British Airways has just been levied the highest fine to date for data protection breaches by the UK’s GDPR regulator the ICO. A total of £183m or 1.5 % of their £11.6 billion revenue last year. Their ruling stated, BA had poor security arrangements in place to protect customer information being accessed.
This ICO GDPR fine confirms predictions that data protection agencies in Europe will not hold back in enforcing the regulation. The ICO for example, have increased internal resources and will investigate complaints. The intention is clear that they will issue a GDPR fine if appropriate.
This incident begs the question – how seriously did BA take data protection? Data protection compliance is not just for the big tech companies like Google, Uber and Facebook. GDPR compliance covers any business that stores sensitive customer data.
Supplier GDPR compliance
If your company stores customer personal data, ask yourself, is your SaaS Supplier GDPR-Compliant?
All organisations big and small around the globe that process any personal data about citizens in the EU should take serious action to comply. This includes non-EU organisations as this fine demonstrates. To ensure compliance, audits will need to be conducted on how all personal data is processed. Historically and in the future.
Before entering into a contract with a Software as a Service (SaaS) supplier, you should consider what steps they are taking to meet the standards set out by the GDPR. What information security management system do they have in place to ensure they are compliant with government cloud implementation standards? Do you know if you have rights to delete your customers’ stored data if they demand it? Can you easily find that user data and send it to them in a suitable format? Is the data centre that stores your personal data accredited to ISO 27001?
Processors and controllers
The GDPR requires the controller – the company – to sign a data processing agreement with the processor – the cloud provider – which stipulates a number of obligations such as:
- only acting on the instructions of the controller,
- taking adequate security measures to protect you from data loss,
- assisting in responses to requests for data,
- removing traces of data after the termination of service.
Similarly, the company is also required to meet the obligations set out by the GDPR. This means they must be able to demonstrate what processes are implemented to guarantee data protection and compliance.
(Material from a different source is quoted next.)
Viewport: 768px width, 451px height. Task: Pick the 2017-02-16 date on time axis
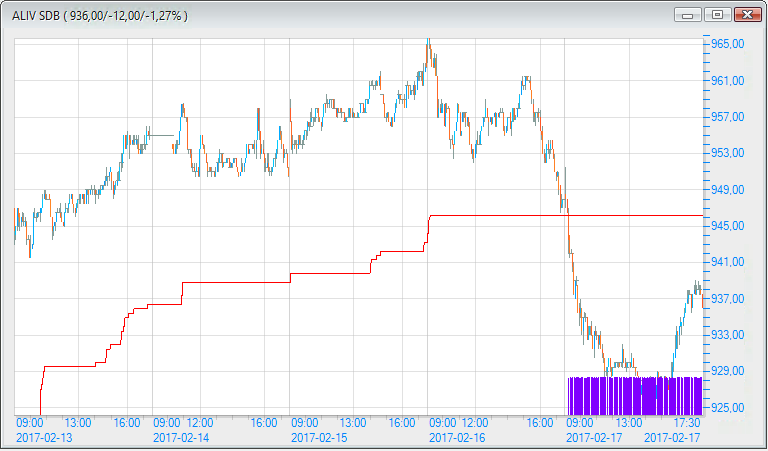(x=457, y=437)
The processor is liable for any damages relating to poor compliance which includes acting against the controller’s wishes or data breaches caused by the processor. However, you, the company, also must take responsibility for the actions of the processor. This means you should take care when engaging with a supplier that has little to no track record or a history of negligence.
It is important to always check the Terms and Conditions. Most cloud providers provide services on the basis of terms and conditions which do not meet the strict requirements set out by the GDPR. Unfortunately they are often non-negotiable. If this is the case you need to change suppliers.